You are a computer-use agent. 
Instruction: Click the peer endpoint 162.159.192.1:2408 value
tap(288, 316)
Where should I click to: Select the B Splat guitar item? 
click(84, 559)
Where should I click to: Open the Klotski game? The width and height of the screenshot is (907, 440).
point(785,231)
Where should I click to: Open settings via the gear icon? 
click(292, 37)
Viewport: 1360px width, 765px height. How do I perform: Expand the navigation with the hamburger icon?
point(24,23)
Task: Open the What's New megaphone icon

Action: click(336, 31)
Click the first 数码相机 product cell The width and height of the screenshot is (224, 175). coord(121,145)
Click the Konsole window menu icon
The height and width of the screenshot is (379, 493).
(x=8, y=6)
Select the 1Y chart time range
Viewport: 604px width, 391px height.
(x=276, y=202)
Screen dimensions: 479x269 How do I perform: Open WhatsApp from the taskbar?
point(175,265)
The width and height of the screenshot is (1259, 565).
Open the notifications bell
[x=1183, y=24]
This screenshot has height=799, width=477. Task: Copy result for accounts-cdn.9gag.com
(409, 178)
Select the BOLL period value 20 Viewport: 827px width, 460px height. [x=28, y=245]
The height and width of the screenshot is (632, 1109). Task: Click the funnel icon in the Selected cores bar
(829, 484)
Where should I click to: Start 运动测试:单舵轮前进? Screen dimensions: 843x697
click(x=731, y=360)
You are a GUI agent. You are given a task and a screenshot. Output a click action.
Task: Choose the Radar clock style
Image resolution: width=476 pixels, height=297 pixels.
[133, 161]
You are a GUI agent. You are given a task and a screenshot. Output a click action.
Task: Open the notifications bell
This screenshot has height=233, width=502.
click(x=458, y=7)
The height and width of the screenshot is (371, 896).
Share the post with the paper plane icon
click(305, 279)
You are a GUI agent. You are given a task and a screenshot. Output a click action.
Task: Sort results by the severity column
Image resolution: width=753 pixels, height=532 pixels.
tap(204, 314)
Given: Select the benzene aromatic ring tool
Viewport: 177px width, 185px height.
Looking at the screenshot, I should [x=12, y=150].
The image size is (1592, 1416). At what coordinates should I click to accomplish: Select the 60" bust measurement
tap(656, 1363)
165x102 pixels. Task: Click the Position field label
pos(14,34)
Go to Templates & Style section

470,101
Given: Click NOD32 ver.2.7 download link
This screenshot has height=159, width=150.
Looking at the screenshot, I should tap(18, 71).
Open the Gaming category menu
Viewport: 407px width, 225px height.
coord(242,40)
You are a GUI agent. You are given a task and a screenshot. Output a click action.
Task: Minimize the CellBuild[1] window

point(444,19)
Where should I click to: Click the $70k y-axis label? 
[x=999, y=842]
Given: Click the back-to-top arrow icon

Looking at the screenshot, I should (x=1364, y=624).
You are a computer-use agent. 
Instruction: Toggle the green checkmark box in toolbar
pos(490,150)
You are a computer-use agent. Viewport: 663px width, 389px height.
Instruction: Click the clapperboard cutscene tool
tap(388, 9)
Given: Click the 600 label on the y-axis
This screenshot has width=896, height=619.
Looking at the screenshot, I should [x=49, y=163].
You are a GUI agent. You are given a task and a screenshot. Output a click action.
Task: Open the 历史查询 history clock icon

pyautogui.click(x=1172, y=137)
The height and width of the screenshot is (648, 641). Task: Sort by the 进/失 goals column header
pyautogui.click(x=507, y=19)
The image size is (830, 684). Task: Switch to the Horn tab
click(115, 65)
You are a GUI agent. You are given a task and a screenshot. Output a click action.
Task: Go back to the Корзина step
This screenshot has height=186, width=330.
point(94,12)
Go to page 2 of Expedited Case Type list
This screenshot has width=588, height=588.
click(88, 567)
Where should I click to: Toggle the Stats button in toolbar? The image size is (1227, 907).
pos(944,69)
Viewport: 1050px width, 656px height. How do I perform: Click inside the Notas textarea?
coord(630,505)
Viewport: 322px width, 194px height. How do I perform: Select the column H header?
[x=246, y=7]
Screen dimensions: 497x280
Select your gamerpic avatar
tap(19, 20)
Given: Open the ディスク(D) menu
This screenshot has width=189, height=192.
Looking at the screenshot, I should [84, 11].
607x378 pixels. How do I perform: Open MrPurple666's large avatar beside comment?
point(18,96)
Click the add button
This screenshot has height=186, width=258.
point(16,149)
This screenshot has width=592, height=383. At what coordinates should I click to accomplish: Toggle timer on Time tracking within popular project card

> Exercise aim
Give back the lines above exactly, from the one with "Viewport: 322px width, 194px" through the last line.

> Task output
Viewport: 322px width, 194px height. How do I perform: Select the column H header?
[x=246, y=7]
Screen dimensions: 497x280
Select your gamerpic avatar
tap(19, 20)
Given: Open the ディスク(D) menu
This screenshot has width=189, height=192.
Looking at the screenshot, I should [84, 11].
607x378 pixels. How do I perform: Open MrPurple666's large avatar beside comment?
point(18,96)
Click the add button
This screenshot has height=186, width=258.
point(16,149)
This screenshot has width=592, height=383. At what coordinates should I click to accomplish: Toggle timer on Time tracking within popular project card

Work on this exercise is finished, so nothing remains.